The cooling of PV panels is crucial because their electrical output and lifespan are adversely affected as their operating temperature rises. Considering wind current cooling impacts on the rooftop-mounted solar panels, adopting the local climate conditions such as dominant wind patterns is recommended to the building sector so that new buildings are placed considering the local wind directions. A 3D CFD model employing the URANS approach is developed to show the impacts of wind direction on the cooling rate of a PV panel installed on the surface of a slanted roof. The radiation effect is considered using the surface-to-surface radiation model. Two free stream velocities of 2 and 5 m/s and seven wind angles between 0 and 180 degrees are modelled. The results showed an optimum incidence angle at which the panel experiences lower temperatures. At wind angles below 90 degrees where there is direct contact between the wind flow and PV surfaces, the convective cooling rate is higher which in turn decreases the PV temperature. However, at higher angles, due to the presence of walls and edges of the structure, the wind flow is redirected resulting in the formation of wind flow separation. Therefore, convective cooling degrades, and PV experiences higher temperatures.

Keywords

  • solar panel
  • wind
  • convective cooling
  • CFD
  • wind incidence angle

1. Introduction

Due to the higher clean energy demands, many buildings nowadays are equipped with photovoltaic (PV) panels to convert solar radiation into electricity. While solar panels are generally adapted to the structure of a building in the form of façade-mounted and rooftop-mounted designs, the latter design is widespread. In the case of inclined roofs, the PV panels are installed at a distance on the surface of the roof. The gap between the panels and inclined roof surface is crucial to allow airflow to pass from the gap and cool down the PV from the backside, whether by passive cooling due to the formation of buoyant forces in the gap or forced convective cooling due to wind effects. Cooling of PV panels is crucial as their electrical efficiency and lifetime are adversely affected as they experience higher temperatures [1]. Research conducted by Ritzen et al. [2] on the performance of rooftop-mounted PV modules showed that the efficiency of non-ventilated modules degraded by 86% after 3 years.

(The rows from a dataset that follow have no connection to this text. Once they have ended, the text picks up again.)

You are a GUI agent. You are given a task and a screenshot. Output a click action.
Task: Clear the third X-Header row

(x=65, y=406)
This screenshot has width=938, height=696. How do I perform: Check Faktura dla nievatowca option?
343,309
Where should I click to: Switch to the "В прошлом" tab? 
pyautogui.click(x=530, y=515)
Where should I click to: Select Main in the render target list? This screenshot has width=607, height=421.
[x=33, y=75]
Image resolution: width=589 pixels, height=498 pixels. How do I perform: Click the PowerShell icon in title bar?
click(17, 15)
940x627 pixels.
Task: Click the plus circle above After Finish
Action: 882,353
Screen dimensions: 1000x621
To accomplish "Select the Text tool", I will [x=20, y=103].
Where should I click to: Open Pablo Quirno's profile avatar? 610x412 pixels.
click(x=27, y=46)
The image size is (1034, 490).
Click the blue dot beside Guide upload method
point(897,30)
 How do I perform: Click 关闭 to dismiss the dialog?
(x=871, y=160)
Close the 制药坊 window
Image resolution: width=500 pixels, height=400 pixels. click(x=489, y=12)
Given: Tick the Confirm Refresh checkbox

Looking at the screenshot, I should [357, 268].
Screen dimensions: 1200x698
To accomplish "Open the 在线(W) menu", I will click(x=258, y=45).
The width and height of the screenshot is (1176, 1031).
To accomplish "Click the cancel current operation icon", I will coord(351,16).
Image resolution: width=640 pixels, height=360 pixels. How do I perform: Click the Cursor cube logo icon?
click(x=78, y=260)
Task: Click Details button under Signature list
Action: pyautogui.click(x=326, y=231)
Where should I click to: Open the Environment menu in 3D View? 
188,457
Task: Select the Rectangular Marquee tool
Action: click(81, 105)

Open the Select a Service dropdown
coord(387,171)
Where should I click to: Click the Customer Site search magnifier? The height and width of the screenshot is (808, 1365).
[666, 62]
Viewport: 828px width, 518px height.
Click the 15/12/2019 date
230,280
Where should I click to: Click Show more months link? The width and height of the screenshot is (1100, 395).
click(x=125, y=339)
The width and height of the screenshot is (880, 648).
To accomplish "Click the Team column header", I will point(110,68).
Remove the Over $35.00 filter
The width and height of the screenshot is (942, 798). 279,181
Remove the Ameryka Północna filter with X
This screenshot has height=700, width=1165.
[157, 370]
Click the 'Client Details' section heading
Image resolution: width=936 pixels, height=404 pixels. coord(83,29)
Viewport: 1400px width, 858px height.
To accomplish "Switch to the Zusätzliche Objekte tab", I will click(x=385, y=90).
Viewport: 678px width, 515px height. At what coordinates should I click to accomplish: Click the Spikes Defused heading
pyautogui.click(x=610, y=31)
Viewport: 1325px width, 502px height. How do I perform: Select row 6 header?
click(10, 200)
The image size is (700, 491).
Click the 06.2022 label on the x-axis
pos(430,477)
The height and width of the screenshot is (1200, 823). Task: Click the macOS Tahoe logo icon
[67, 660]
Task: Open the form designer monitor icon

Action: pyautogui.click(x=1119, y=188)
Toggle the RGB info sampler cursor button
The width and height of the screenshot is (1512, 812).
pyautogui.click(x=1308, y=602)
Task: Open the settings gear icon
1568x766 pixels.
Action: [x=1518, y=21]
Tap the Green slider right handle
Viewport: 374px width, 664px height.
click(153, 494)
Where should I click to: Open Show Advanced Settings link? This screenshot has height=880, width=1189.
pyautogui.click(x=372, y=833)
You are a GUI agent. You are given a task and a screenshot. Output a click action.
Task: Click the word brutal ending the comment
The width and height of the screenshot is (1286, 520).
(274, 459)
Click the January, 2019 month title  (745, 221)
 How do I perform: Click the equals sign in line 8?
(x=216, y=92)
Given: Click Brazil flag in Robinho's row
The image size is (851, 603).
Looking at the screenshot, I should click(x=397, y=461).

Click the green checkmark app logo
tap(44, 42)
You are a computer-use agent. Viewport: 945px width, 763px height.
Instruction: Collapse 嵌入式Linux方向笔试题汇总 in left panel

Several studies have been conducted to appraise the performance of PV modules under wind or passive cooling effects. Chowdhury et al. [3] performed wind tunnel experiments and CFD simulations under different wind velocities and air gaps. Experiments by Mirzaei et al. [4] showed that higher wind velocities result in higher heat exchanges between the PV panel and airflow and consequently lower PV temperatures. They also suggested installing PV modules in a stepped open arrangement instead of a flat arrangement for better cooling. Lai and Hokoi [5] performed experimental and numerical studies on double-skin façade PVs and reported that the electrical efficiency of ventilated modules was higher by about 16–44% than the non-ventilated ones. Within another numerical research, Gan [6] concluded that adequate spacing or gap between the modules and the surface of the wall is required to allow the air to pass and cool down the PVs and avoid the formation of hot spots in panels.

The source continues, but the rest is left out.